# [Description of the task]
Write the entries as a JSON list of strings, one string per line and no blank lines, starting at the line containing "You are a GUI" and ending after the line containing "point(60,17)".

# [Data listing]
---
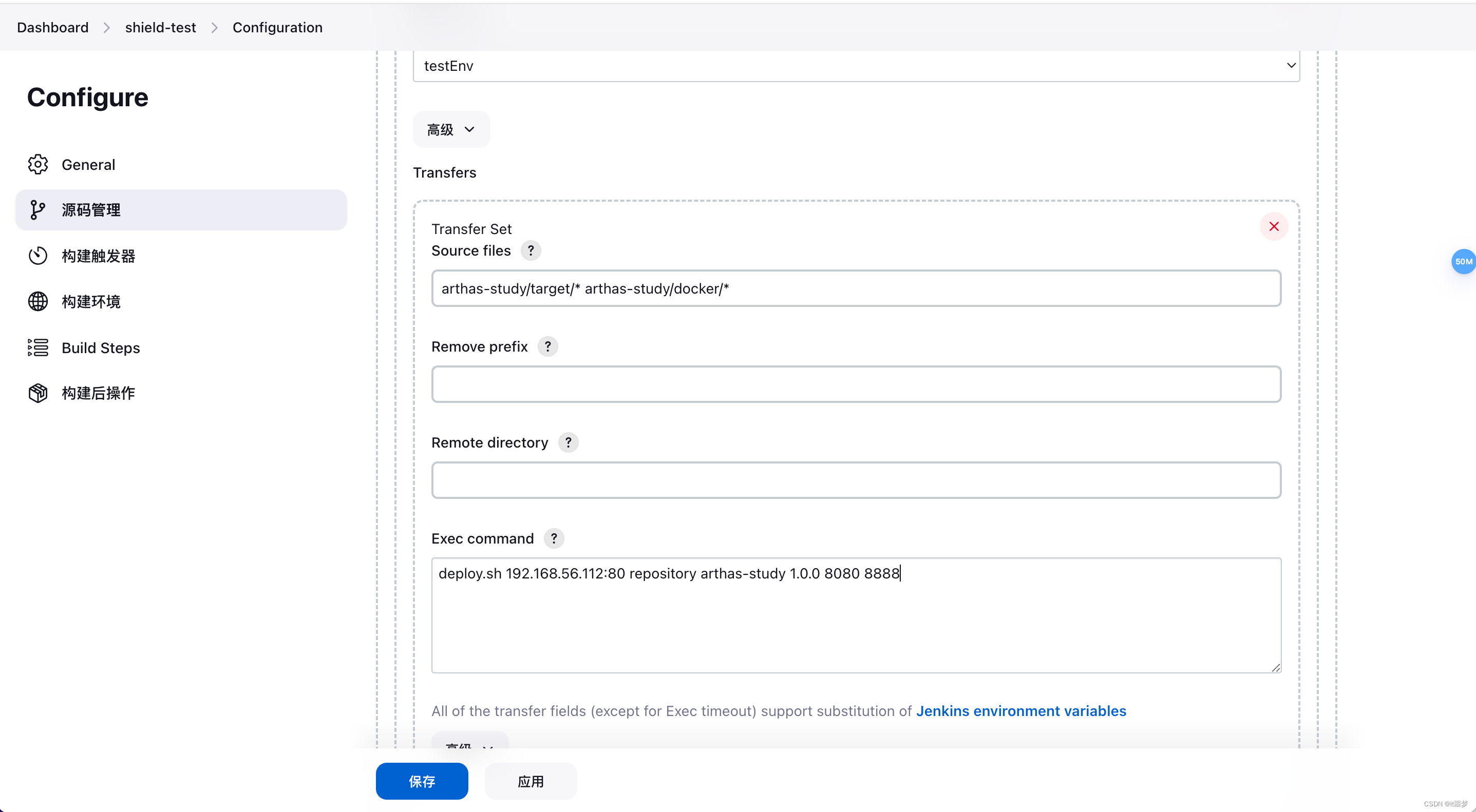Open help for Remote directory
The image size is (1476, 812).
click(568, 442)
---
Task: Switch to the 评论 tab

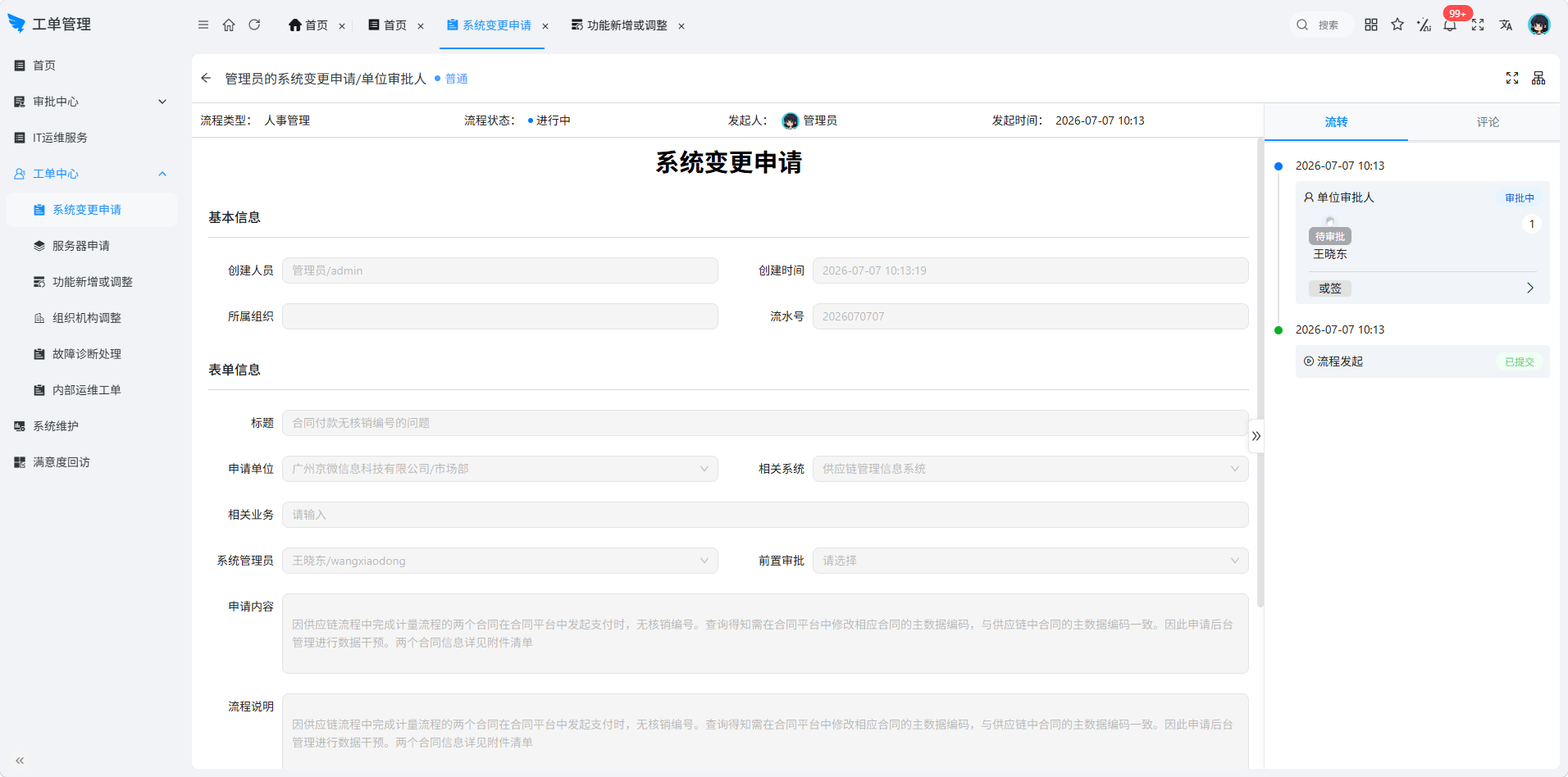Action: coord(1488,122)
---
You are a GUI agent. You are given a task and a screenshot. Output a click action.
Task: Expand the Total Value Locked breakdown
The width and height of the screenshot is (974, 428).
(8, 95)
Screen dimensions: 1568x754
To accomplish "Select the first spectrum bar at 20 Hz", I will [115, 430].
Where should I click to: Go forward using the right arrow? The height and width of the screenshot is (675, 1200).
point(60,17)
---
# [Output for this task]
[
  "You are a GUI agent. You are given a task and a screenshot. Output a click action.",
  "Task: Expand the Total Value Locked breakdown",
  "The width and height of the screenshot is (974, 428).",
  "(8, 95)",
  "Screen dimensions: 1568x754",
  "To accomplish \"Select the first spectrum bar at 20 Hz\", I will [115, 430].",
  "Where should I click to: Go forward using the right arrow? The height and width of the screenshot is (675, 1200).",
  "point(60,17)"
]